A program in Mexico City is giving away free books in the subway. (Real Media link from NPR) The stories, prose, and poetry are short enough to finish on the average subway ride; readers drop the books off as they leave the Metro. Mexican authors were paid about USD 300 for use of their works but see the real payment as increasing in-country interest in their writings. The program gets books into the hands of those Mexicans who often can't afford to buy them. And transit officials also hope that crime in the system might decrease if people are busy reading rather than picking the pockets of fellow riders. The Washington Post quotes a Metro official: "Cruz said the idea originated in discussions about how to make the subway safer. While some consultants argued for placing armed guards on trains, he said, Metro officials decided to try improving the atmosphere with books instead of guns."
Cool - sounds like a great idea for promoting books at least ...
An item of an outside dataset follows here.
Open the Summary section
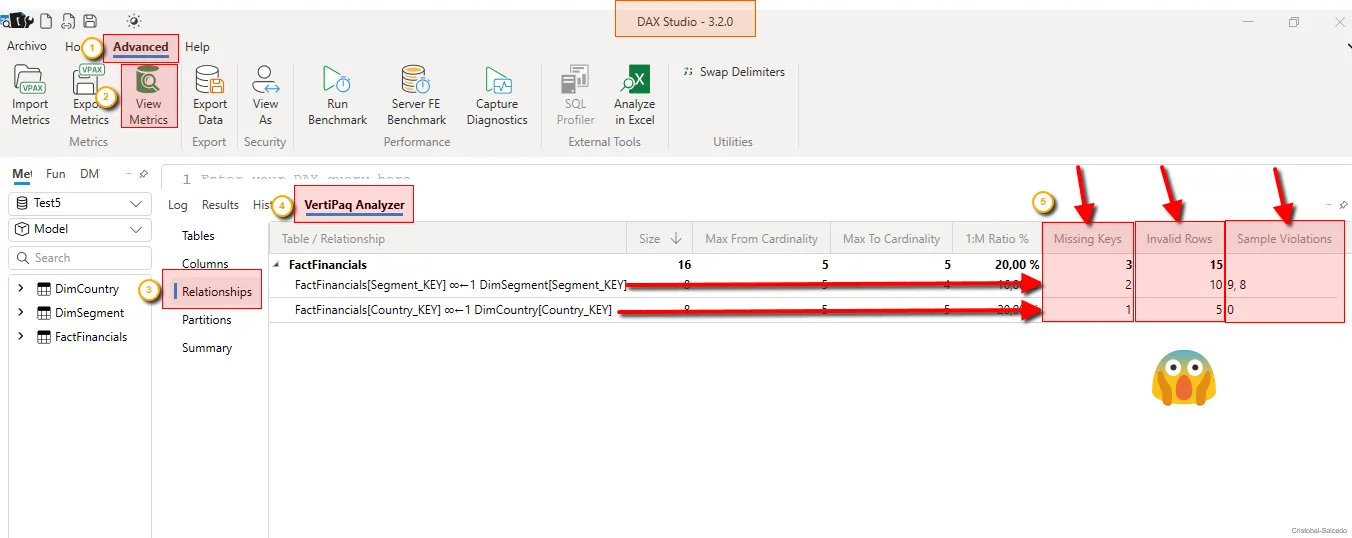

"People say that life is the thing, but I prefer reading."
--Logan Pearsall Smith
I was just talking with my sister about this story.
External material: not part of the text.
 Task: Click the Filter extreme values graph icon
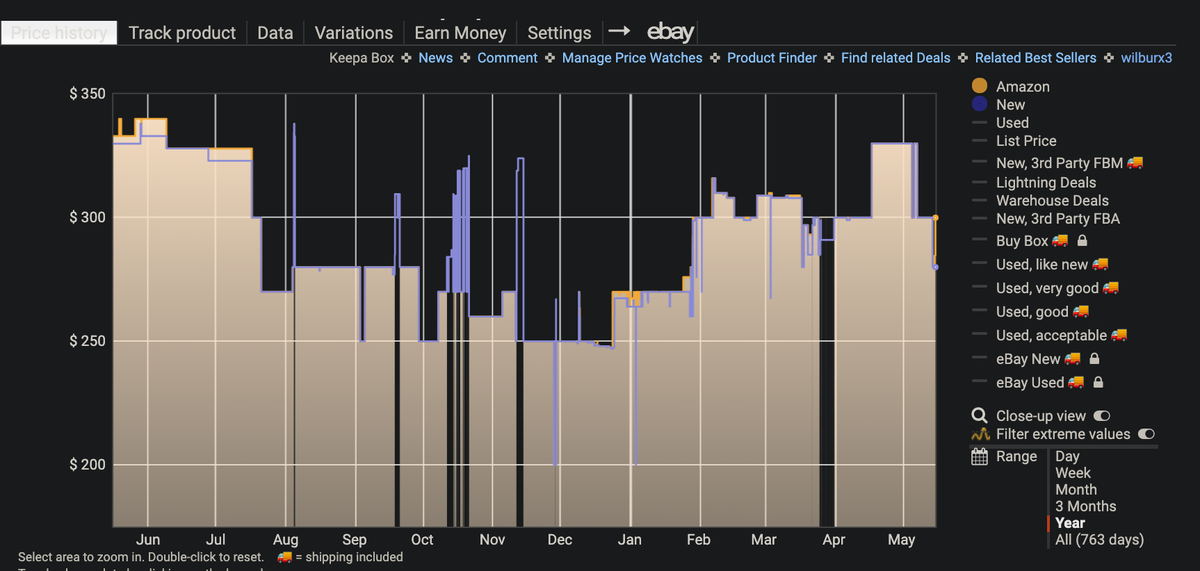point(980,434)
It struck me, a few years back when I was still living in the Bay Area, that I'd never in my life seen a single specifically-Spanish-language bookstore. I'm sure they exist, but in my wanderings and business travel I've never seen one . . . while I have seen French and Japanese book shops, and not just in big cities.
Why? Lack of investment? Lack of product?
In any case, kudos to the Metro people.
In the Porter Square T station in Cambridge, MA for years there was a book exchange. You could pick up a book or leave it. Magazines were also available, depending on the whim of the people who passed by. It was sponsored by the library but it is gone now.